The Florida Medicaid Waiver Program, where Medicaid recipients receive Medicaid long-term care services at home or in an ALF, is actually more accurately a service provided by the "Statewide Medicaid Managed Care Long-Term Care Program" (SMMC-LTC).
The home and community (ALF) based Florida medicaid programs have a wait-list and if you are interested in non-nursing home Medicaid services, you should get yourself on this wait list as soon as possible (nursing home Medicaid, in Florida, has no wait list).
Interestingly, you need not qualify for Medicaid's asset and income tests to get onto the wait list.
How to Get on the Florida Medicaid Waiver Wait List
Call your local area agency on aging (AAA). In Miami, the agency is called "Alliance for Aging" in Broward, the agency is called "Aging and Disability Resource Center of Broward County. Every county in Florida is assigned to an Area Agency on Aging (here is a list of Area Agencies on Aging in Florida). This can be done by your elder law attorney as well.
The AAA will take down some preliminary information over the phone and will let you know an approximate time for a follow up phone assessment.
Have a phone assessment. In Miami-Dade, for example, the phone assessment will take place "in a few weeks" - they do not provide an exact day and time. I suggest programming their phone number so you don't accidentally send the call to voicemail. We often advise that someone other than the eventual Medicaid Waiver applicant (if possible) answer the questions.
Placement on Medicaid Waiver Wait-List
The purpose of the phone assessment is to get a preliminary idea of the type of care one needs. This is not the time to be proud or to downplay the assistance the eventual Medicaid-applicant needs. Placement on the Medicaid waiver waitlist is not first come, first served. Rather, the more care one needs, the higher on the waitlist they will be placed.
Medicaid Waiver Wait list placement is determined during the screening by the assignment of a priority score. Our law firm spends considerable time with our clients, reviewing the actual questions that will be asked and coaching through how to answer truthfully yet in a way most advantageous to our Medicaid client.
After the phone assessment, you wait.
You may be waiting months.
You wait until your name is called off the Medicaid Waiver wait list.
Interestingly, at this point, you need not actually submit a Medicaid application, and so you need not be technically asset or income Medicaid qualified.
However, all this waiting provides an excellent opportunity to engage a Medicaid planning lawyer to provide the strategies necessary to become Medicaid qualified.
If, while waiting, one's condition deteriorates, you can request a re-assessment to move higher up on the Medicaid wait list.
After Being Called Off the Medicaid Waiver Waitlist
Once your name is called off the wait list, the eventual Medicaid applicant is assigned to a Medicaid benefits counselor, who will coordinate a CARES home visit. You'll also need to get your doctor to sign Form 3008 (valid for one year) verifying that you need long-term care services
This is also the time for you, or your Medicaid planning attorney, to submit your Medicaid Application to DCF, through their online ACCESS portal. Your AAA case worker can also assist you with the actual application.
After the Medicaid application is submitted and you are approved, you will be asked to pick a Medicaid managed care plan in your region with the help of a Choice Counselor at 877-711-3662.
Within five business days of selecting a managed care plan, a case manager from that plan will arrange a visit to review services and come up with a "Care Plan" to prevent nursing home placement for as long as possible. Anyone you choose can be present during the care-planning meeting.
Case managers often can only approve a limited amount of direct care services. If you need more services, including any “medical” services like attendant(nursing) care, ask the case manager whether or not you need a physician prescription and tell the case manager that you would like to submit your request to a higher authority at the managed care plan. Also ask for a notice of denial, if your request is not approved.
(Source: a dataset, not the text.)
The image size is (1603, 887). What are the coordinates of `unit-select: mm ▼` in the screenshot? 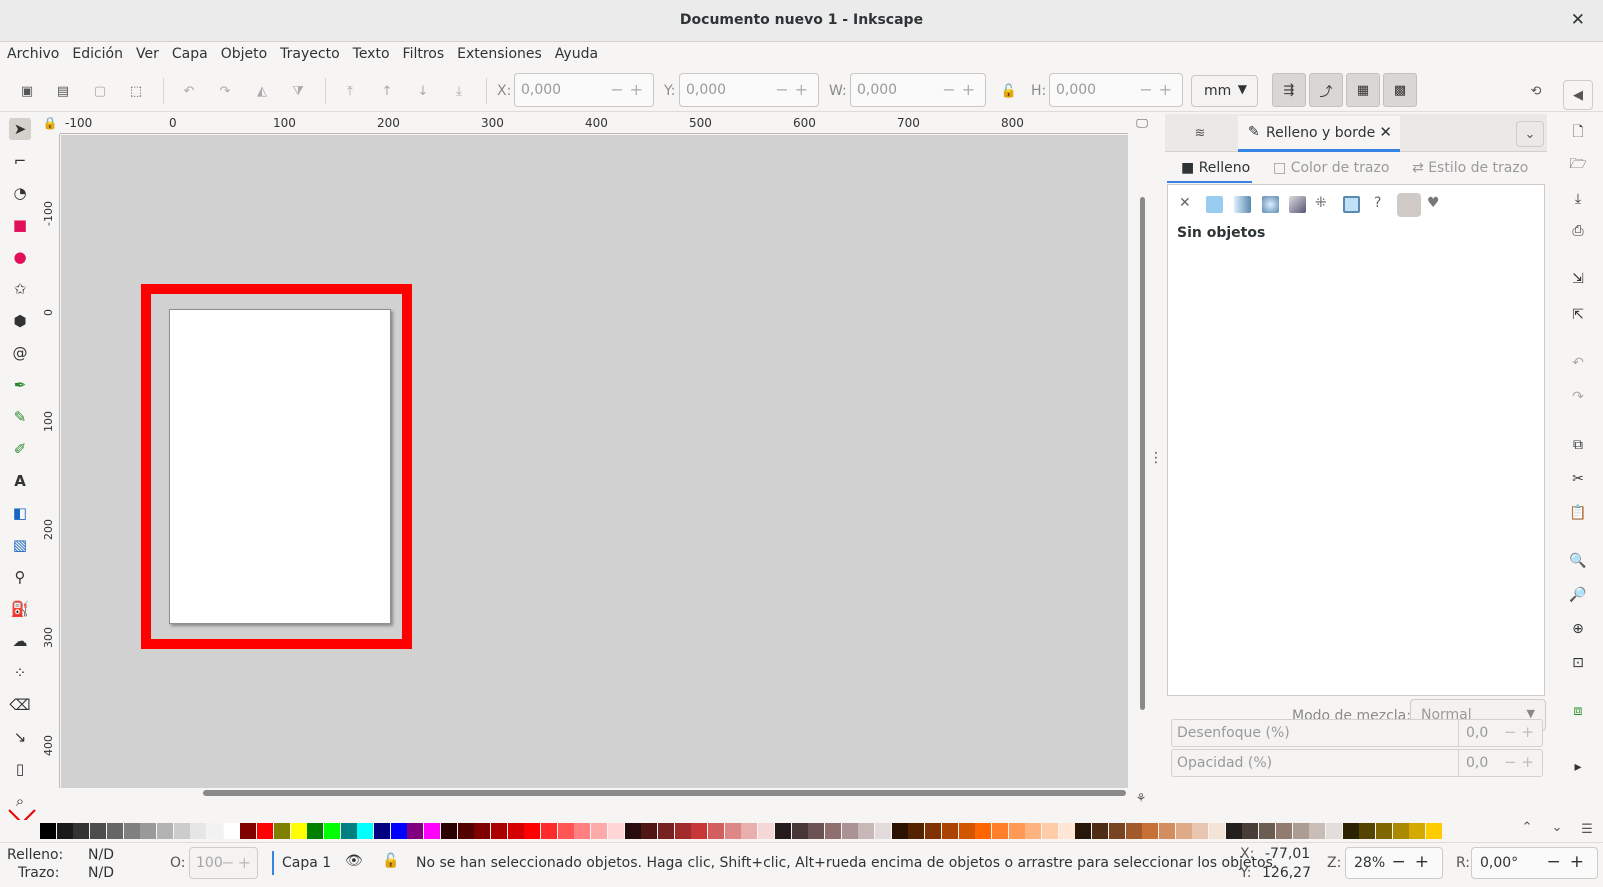 It's located at (1224, 91).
A special word about therapies: The Long-Term Care Waiver will provide physical,occupational, speech or respiratory therapies for maintenance, not just“improvement,” with authorizations for at least 6-month intervals.
Your Right to Appeal Service Denials and Reductions.
You have the right to challenge any denial, reduction or termination of services, or any failure to provide services with reasonable promptness. The first step to a challenge is to file an internal appeal with your plan. If that is denied, you can ask for a fair hearing from the Agency for Health Care Administration (AHCA)
If services are reduced or terminated, you can ask for your services to continue pending the appeal or fair hearing. However, you have to ask for this in writing within 10 days of mailing of the notice.
You also have the right to ask for your whole case file, free of charge, including the notes taken by plan staff on contact with you or your providers, and anything that the plan used to make its decision.
How to File a AHCA Complaint
Any Medicaid recipients or authorized representatives can file a complaint with AHCA about problems with a Medicaid managed care plan, including problems getting care or service authorizations, missed services, or inability to find providers. You can call 1-877-254-1055 or file an online complaint here.